How Does Drinking Water Get to Your Tap?
From watershed to faucet
Drinking water usually starts in a river, lake, reservoir, or underground aquifer. A treatment plant removes dirt, many germs, and harmful substances before the water is sent through pipes. Pumps, tanks, and water pressure move the clean water to homes, schools, and taps.
Tap water feels instant, but it has already taken a long trip. In many communities, the trip starts in a watershed. Rain and melting snow flow downhill into streams, rivers, lakes, reservoirs, or underground spaces called aquifers. That source water can carry soil, leaves, microbes, road salt, fertilizer, and other materials picked up along the way. A drinking water treatment plant uses several steps to make the water safer to drink. The steps often include mixing in chemicals that help tiny particles clump together, letting those clumps settle, filtering the water through layers, and disinfecting it to kill many germs. After treatment, the water moves through a distribution system. Pipes, pumps, storage tanks, and pressure work together so water can reach a faucet when the handle turns. This system connects Earth science, chemistry, engineering, and public health.
1. The watershed collects water
What happens on the land can affect what enters the water supply.
2. Water enters the treatment plant
Treatment starts by keeping large debris out and checking water conditions.
3. Tiny particles clump and settle
Small particles are easier to remove after they form larger clumps.
4. Filters and disinfectants finish the job
Clear water is not always safe water, so disinfection is a key step.

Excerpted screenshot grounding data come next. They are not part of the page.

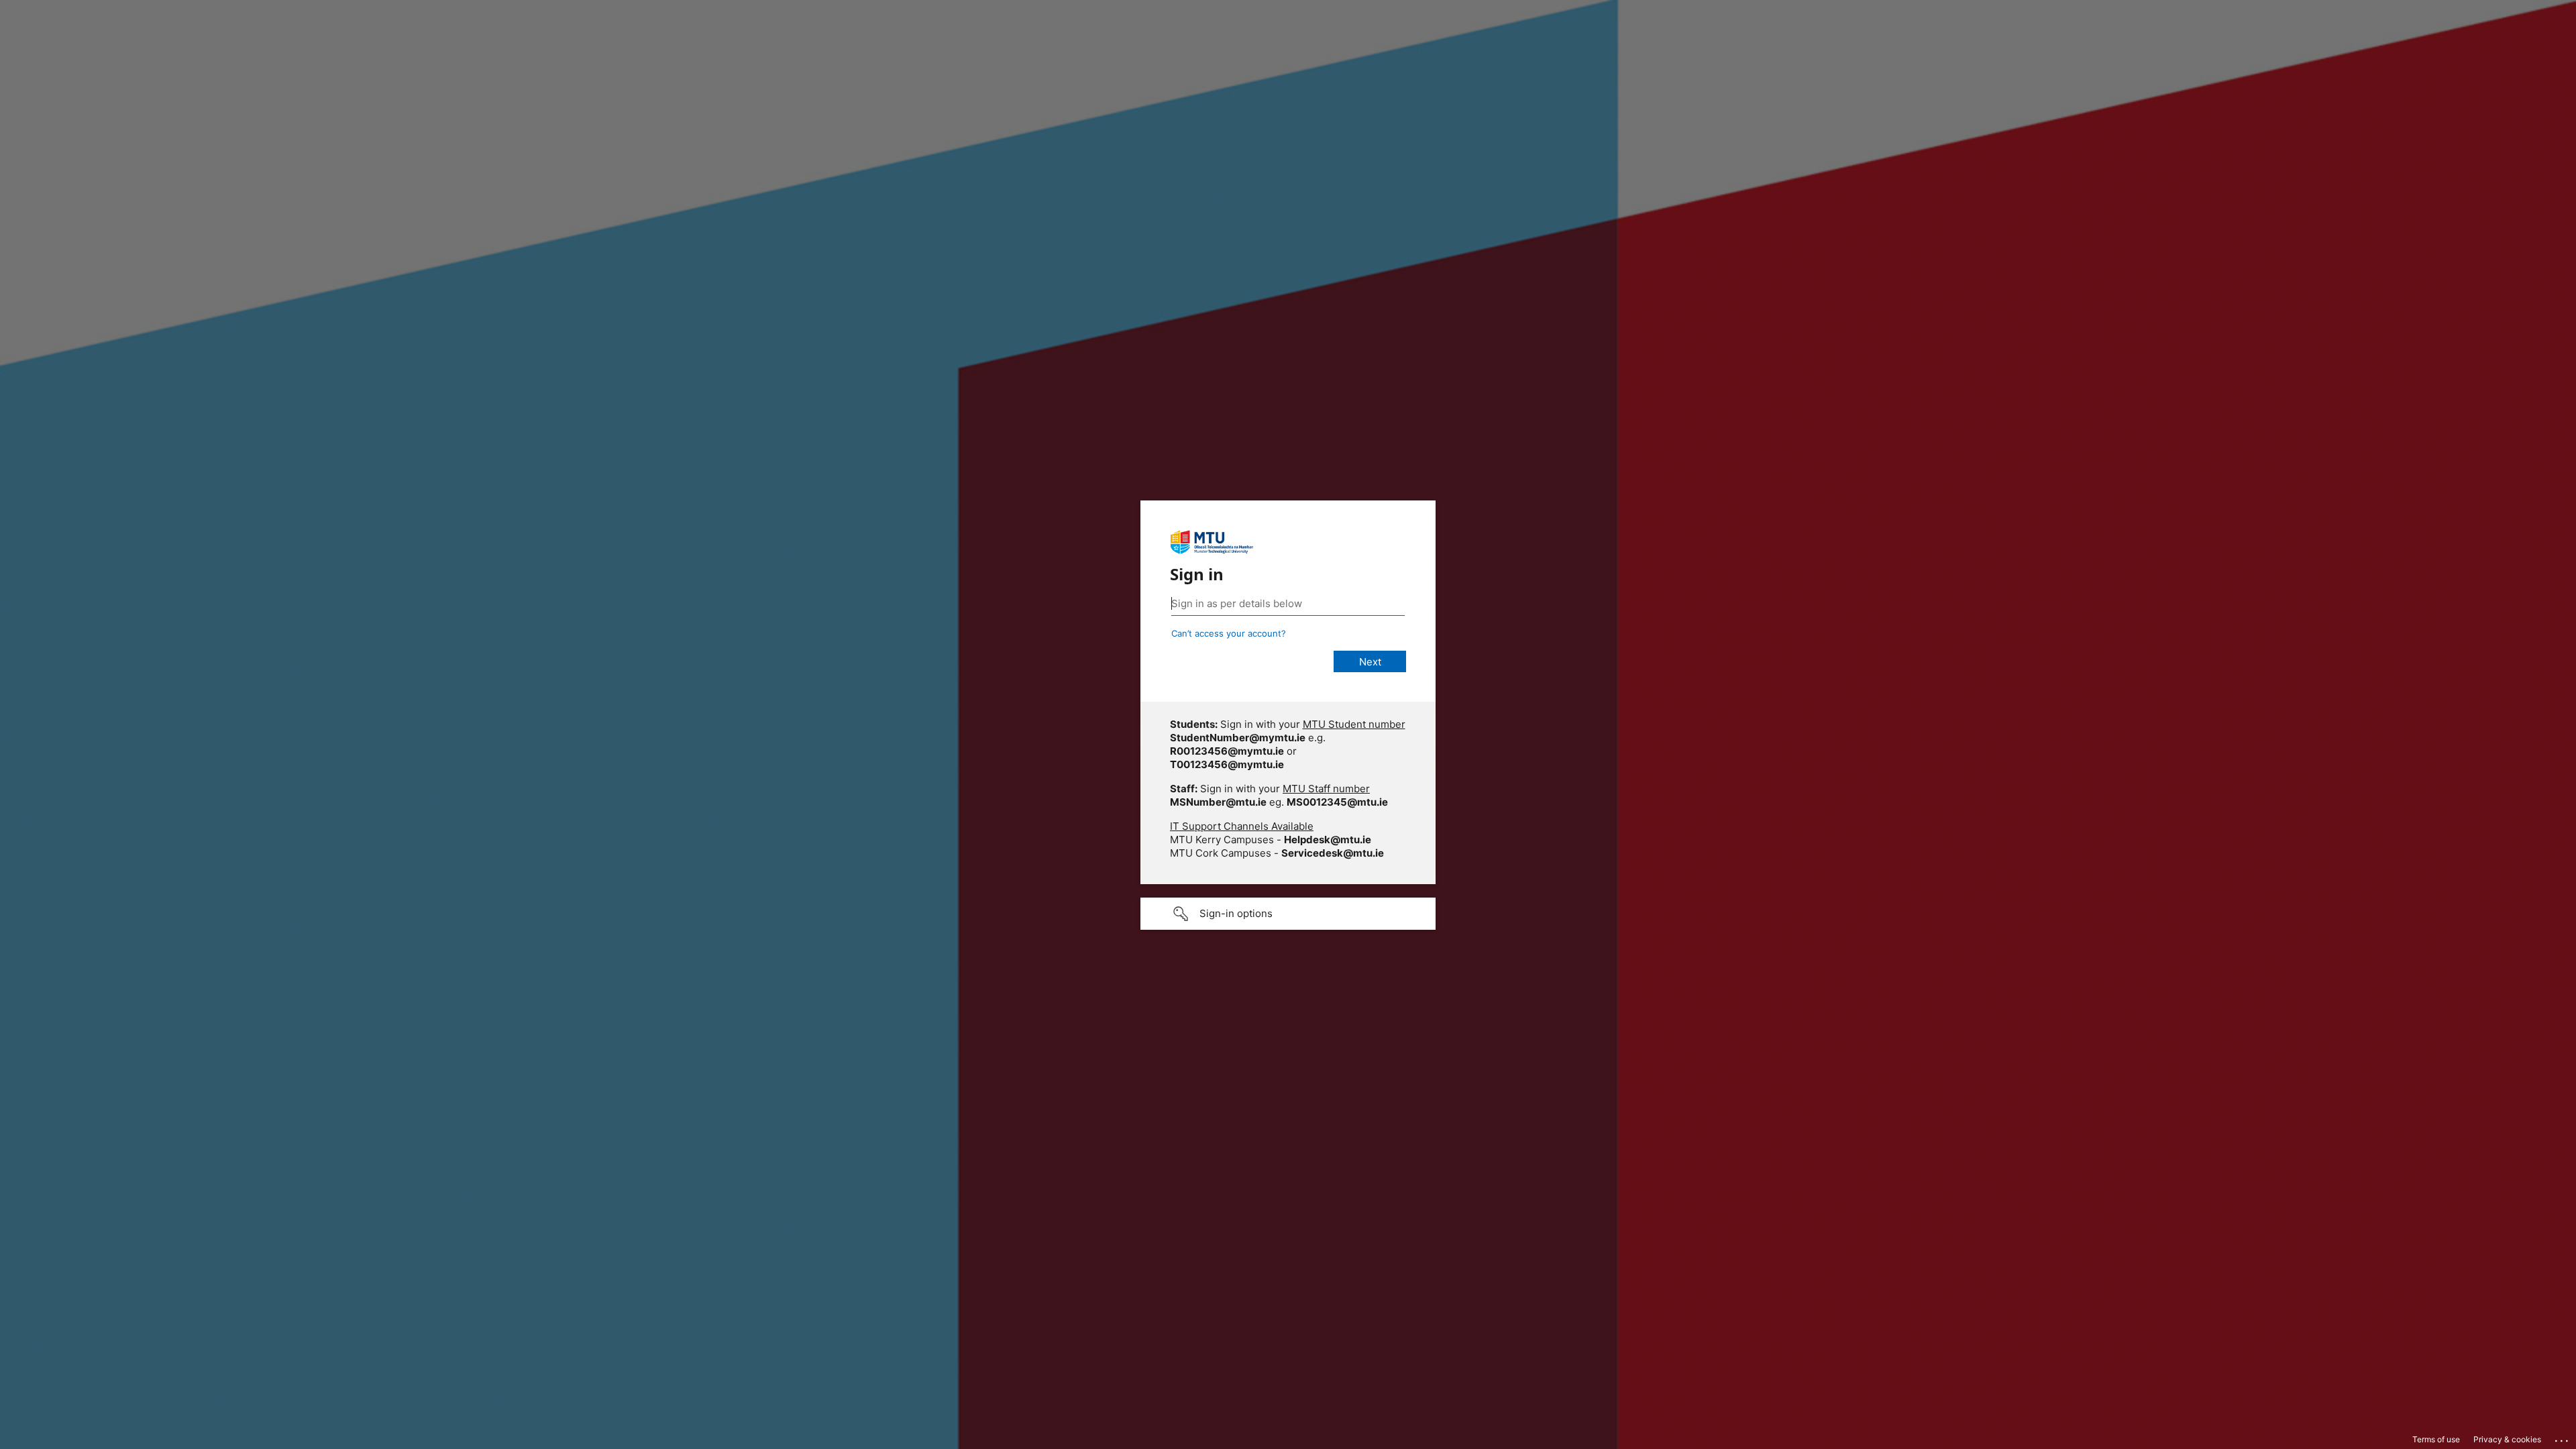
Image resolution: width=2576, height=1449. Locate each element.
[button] (1288, 914)
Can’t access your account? (1228, 633)
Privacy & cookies (2507, 1439)
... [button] (2563, 1437)
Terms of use (2436, 1439)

5. Pressure sends water to taps
A clean water system also needs pressure, pipes, and maintenance.
Vocabulary
- Watershed
- An area of land where water drains toward the same river, lake, wetland, reservoir, or ocean.
- Coagulation
- A treatment step that helps tiny particles stick together so they can be removed more easily.
- Sedimentation
- The process in which heavier particles sink to the bottom of a tank or body of water.
- Filtration
- A treatment step that passes water through materials that trap particles.
- Disinfection
- A treatment step that kills or inactivates many germs that can cause disease.
- Distribution system
- The network of pipes, pumps, valves, and storage tanks that carries treated water to users.
In the Classroom
Build a model filter
35 minutes | Grades 6-8
Students layer gravel, sand, and coffee filter paper in a clear bottle, then pour cloudy water through it. They compare appearance before and after filtering and discuss why clear water still may need disinfection.
Map the school watershed
30 minutes | Grades 6-8
Students use a local map to trace where rainwater from the school grounds might flow. They identify possible pollution sources and propose one action that could reduce runoff pollution.
Pressure in a bottle
20 minutes | Grades 6-8
Students poke holes at different heights in a plastic bottle filled with water and observe how far each stream travels. They connect the pattern to water towers, gravity, and pressure in pipes.
Key Takeaways
- • Drinking water often begins as surface water or groundwater in a watershed.
- • Treatment plants remove particles and reduce germs through several steps.
- • Coagulation and sedimentation help remove tiny suspended particles.
- • Filtration and disinfection make water safer before it enters pipes.
- • Pumps, storage tanks, water towers, and pressure move treated water to taps.